Uruguay ratifiziert als erstes Mercosur-Land Handelsabkommen mit EU

26.02.2026 19:15

Nach über 25 Jahren Verhandlungen entsteht eine der größten
Freihandelszonen der Welt. Das Abkommen könnte jetzt schon vorläufig
zur Anwendung kommen - wenn die EU-Kommission grünes Licht gibt.

Montevideo (dpa) - Das uruguayische Parlament hat das
Freihandelsabkommen zwischen den Mercosur-Staaten Brasilien,
Argentinien, Uruguay und Paraguay und der Europäischen Union
gebilligt. Damit ist Uruguay das erste Mercosur-Land, das den Vertrag
ratifiziert. Auch die argentinische Abgeordnetenkammer wollte noch am
Donnerstag über den Text abstimmen. 

Mit Spannung wird nun erwartet, ob die EU-Kommission grünes Licht
dafür gibt, das Abkommen schon vor der finalen Zustimmung durch das
Europäische Parlament vorläufig anzuwenden. Regierungen von
EU-Staaten wie Deutschland dringen darauf, es droht allerdings ein
Konflikt mit dem Parlament.
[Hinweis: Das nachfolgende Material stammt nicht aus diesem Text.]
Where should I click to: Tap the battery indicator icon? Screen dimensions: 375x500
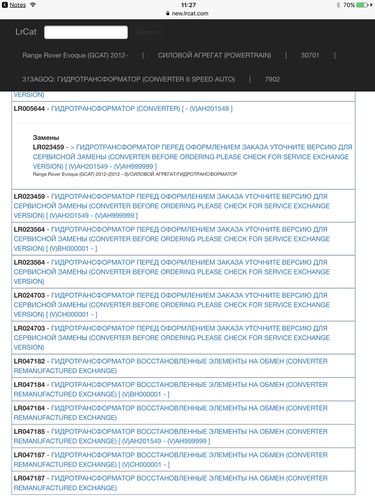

Dieses hatte im Januar mit knapper
Mehrheit beschlossen, das Abkommen vor einer endgültigen Abstimmung
vom Europäischen Gerichtshof überprüfen zu lassen. 

«Nach der Ratifizierung des Abkommens durch Uruguay liegt der Ball
jetzt klar im Feld der EU-Kommission. Sie muss jetzt handeln und das
Mercosur-Abkommen zur vorläufigen Anwendung bringen. Es darf keine
weitere wertvolle Zeit mehr verloren gehen», sagte die Präsidentin
des Verbands der Automobilindustrie (VDA), Hildegard Müller.

Sorge um Verbraucher- und Umweltschutz

Gegner des Abkommens kritisieren, dass es so angelegt wurde, dass die
Freihandelsabsprachen von Mitgliedstaaten nicht mit
Einstimmigkeitsprinzip angenommen werden mussten. Zudem wird
befürchtet, dass EU-Standards bei Verbraucherschutz, Umwelt und
Tierwohl beeinträchtigt werden könnten - was die EU-Kommission
allerdings kategorisch zurückweist.

Der Mercosur-Deal war zu Jahresbeginn in Paraguay nach mehr als 25
Jahren Verhandlungen unterzeichnet worden. Es soll eine neue
Freihandelszone mit mehr als 700 Millionen Einwohnern geschaffen
werden. Durch den Abbau von Handelsbarrieren und Zöllen soll der
Austausch von Waren und Dienstleistungen angekurbelt werden. 

Die neue Freihandelszone gilt auch ein Zeichen gegen die
protektionistische Zollpolitik von US-Präsident Donald Trump.
«Deutschland und die EU müssen starke Verfechter für weltweiten
freien und fairen Handel sein. Gerade jetzt, in einer Zeit des
erstarkten Protektionismus, gilt es, das Momentum zu nutzen, um
weltweit Allianzen für offene Märkte und einen regelbasierten Handel
zu schmieden», sagte VDA-Präsidentin Müller.

Bauern in der EU fürchten Konkurrenz aus Südamerika

Das Abkommen ist aber vor allem in Europa umstritten: Europäische
Landwirte fürchten die Konkurrenz aus den Mercosur-Staaten und
sprechen von einer Existenzbedrohung für die europäische
Landwirtschaft. Deshalb wurde der Vertrag zuletzt um Schutzklauseln
zu Agrarimporten ergänzt. 

Umweltschützer befürchten ihrerseits, dass durch eine stärkere
Nachfrage landwirtschaftlicher Produkte in Europa die Abholzung des
Regenwaldes in Südamerika befeuert werden könnte. Befürworter des
Abkommens sehen dagegen besonders große Chancen für die
Autoindustrie, den Maschinenbau und die Pharmabranche.